Get out your drapes and start to jump, leap and swing to the beat! You will Rumba the night away!
Jazz Owls: A Novel of the Zoot Suit Riots by Margarita Engle is a prose poetry book that reads like a novel. Each character (and there are several, some named and some just their occupation) has a story to tell about California in the early years of the Untied States time in World War Two.
American born sisters, 16-year-old Marisela and 14-year-old Lorena just want to dance after a long day working in the cannery. They have their 12-year-old brother, Ray (also born in the States, as was their father), there as a chaperone as their older brother is fighting overseas. Yet, as prejudices start to boil over, the same sailors that danced with the girls (girls of Mexican, Cuban, even Chinese heritage) want to show that “uppity Cuban musician” (16-year-old Manolito of Cuba) and the “uppity Zoot-suit wearing Gangsters” (like Ray) a lesson. What would be known as the Zoot Suit Riots (but as the girls point out should have been known as Sailor Riots) explodes with violence, humiliation and arrests of the wrong people.
This tells of a probably little-known piece of history, but one that was told throughout the country (one Sailor mentions how “in the South” he was taught any “dark skin was the same” and he praises his KKK Grandfather) and sadly, still goes on today. The images Engle paints are hard to read. They are, however, some beautifully written examples of the power of words and what was happening (Ray’s description of one of the beatings he is subjected to was amazingly shown, but horrific to realize that even though Ray is fiction, there were Rays). Rudy Gutierrez has scattered throughout the book artistic images that are of the era and the feeling of the music.
The reason the “Occupation Named” people are important is to show that there was not “Just One”: they are all reporters stirring the pot “in the name of patriotism” but really (and some even say) “to sell papers;” and they are all the sailors that went looking for fights (even having taxis drive them to “dark areas,” and picking up anything they can use along the way) and they are all the police officers that would not arrest a (white) Hero off to serve and die for his country.
Pieces of history are scattered within each person’s story: Manolito tells how his people’s music has been “whiten up” and some musicians of the time. Lorena talks about new women comic-superheroes like Wonder Woman and Miss Fury. She also is the one that stops working at the cannery and eventually finds herself being like Rosie the Riveter and working on the planes “our boys” fly in.

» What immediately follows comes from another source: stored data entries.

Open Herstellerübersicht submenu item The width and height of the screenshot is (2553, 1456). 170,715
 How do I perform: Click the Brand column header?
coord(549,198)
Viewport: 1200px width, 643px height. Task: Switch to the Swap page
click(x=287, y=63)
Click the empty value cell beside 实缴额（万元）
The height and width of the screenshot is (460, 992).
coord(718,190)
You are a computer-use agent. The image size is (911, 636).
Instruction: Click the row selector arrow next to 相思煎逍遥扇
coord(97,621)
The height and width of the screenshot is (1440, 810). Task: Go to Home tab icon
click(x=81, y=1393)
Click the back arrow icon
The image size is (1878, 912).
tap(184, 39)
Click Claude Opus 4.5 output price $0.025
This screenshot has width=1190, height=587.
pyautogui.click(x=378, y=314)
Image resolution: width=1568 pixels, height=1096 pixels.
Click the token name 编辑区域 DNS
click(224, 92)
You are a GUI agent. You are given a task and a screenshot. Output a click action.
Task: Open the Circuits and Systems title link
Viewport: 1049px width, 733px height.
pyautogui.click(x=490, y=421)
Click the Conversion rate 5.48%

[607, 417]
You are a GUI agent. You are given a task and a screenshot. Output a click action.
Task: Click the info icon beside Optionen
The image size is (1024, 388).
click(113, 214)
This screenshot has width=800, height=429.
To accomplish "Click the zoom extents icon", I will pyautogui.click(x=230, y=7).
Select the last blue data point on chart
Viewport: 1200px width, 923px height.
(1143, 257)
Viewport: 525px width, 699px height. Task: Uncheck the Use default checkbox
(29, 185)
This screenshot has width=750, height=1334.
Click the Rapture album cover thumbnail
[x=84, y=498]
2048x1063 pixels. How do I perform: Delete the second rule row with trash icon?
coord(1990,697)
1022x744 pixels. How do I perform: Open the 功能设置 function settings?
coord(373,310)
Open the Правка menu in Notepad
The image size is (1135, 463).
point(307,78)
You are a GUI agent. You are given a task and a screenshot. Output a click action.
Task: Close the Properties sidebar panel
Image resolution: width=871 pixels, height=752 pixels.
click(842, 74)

Marisela’s story takes her to becoming a Union-organizer/leader and how her love of Manolito is forbidden as even though Marisela is Mexican, he is considered “black” and therefore, illegal by the state of California to marry a “white” girl.
Some parts of the story are a bit cliched and/or rushed, but other areas are powerfully done. Over all this is a love story of Engle’s heritage and the people who lived and died during the riots and the young men who were fighting overseas in segregated units.